**WHAT YOU NEED TO DO:** Recast everything in the listing below from the line containing "You are a GUI" down to the line containing "tap(506, 415)", both included, as a Markdown table with the columns Row and Line. Number each row and leave out blank lines.
■ ■ ■ ■ ■ ■ ■
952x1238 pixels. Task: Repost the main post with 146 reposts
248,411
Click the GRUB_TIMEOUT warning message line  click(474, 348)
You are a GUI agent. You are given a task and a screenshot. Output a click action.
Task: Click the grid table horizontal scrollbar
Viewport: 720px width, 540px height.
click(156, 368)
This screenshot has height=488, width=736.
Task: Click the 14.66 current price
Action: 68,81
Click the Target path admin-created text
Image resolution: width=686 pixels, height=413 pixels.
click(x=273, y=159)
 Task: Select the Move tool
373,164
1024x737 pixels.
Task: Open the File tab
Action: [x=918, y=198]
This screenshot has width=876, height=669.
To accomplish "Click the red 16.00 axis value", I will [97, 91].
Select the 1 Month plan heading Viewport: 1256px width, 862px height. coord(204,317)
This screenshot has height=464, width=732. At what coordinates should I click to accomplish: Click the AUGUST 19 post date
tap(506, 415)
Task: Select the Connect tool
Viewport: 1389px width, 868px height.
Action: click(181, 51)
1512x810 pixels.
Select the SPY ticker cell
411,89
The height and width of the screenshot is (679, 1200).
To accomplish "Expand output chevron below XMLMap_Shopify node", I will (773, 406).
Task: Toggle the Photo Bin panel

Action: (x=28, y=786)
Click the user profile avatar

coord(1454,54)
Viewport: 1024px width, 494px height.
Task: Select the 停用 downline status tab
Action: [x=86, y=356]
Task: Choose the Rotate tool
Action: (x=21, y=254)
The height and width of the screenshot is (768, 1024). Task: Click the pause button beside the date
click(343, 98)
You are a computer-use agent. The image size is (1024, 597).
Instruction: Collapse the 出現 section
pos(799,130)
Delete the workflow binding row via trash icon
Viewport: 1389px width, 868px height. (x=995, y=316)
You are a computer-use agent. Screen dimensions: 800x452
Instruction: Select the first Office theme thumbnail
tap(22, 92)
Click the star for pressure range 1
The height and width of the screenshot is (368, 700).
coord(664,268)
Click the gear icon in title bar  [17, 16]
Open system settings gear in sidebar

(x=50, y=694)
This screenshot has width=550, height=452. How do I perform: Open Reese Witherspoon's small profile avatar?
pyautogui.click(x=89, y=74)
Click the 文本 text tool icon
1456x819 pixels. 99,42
■ ■ ■ ■ ■ ■ ■
**RESPONSE:**
| Row | Line |
|---|---|
| 1 | You are a GUI agent. You are given a task and a screenshot. Output a click action. |
| 2 | Task: Click the grid table horizontal scrollbar |
| 3 | Viewport: 720px width, 540px height. |
| 4 | click(156, 368) |
| 5 | This screenshot has height=488, width=736. |
| 6 | Task: Click the 14.66 current price |
| 7 | Action: 68,81 |
| 8 | Click the Target path admin-created text |
| 9 | Image resolution: width=686 pixels, height=413 pixels. |
| 10 | click(x=273, y=159) |
| 11 |  Task: Select the Move tool |
| 12 | 373,164 |
| 13 | 1024x737 pixels. |
| 14 | Task: Open the File tab |
| 15 | Action: [x=918, y=198] |
| 16 | This screenshot has width=876, height=669. |
| 17 | To accomplish "Click the red 16.00 axis value", I will [97, 91]. |
| 18 | Select the 1 Month plan heading Viewport: 1256px width, 862px height. coord(204,317) |
| 19 | This screenshot has height=464, width=732. At what coordinates should I click to accomplish: Click the AUGUST 19 post date |
| 20 | tap(506, 415) |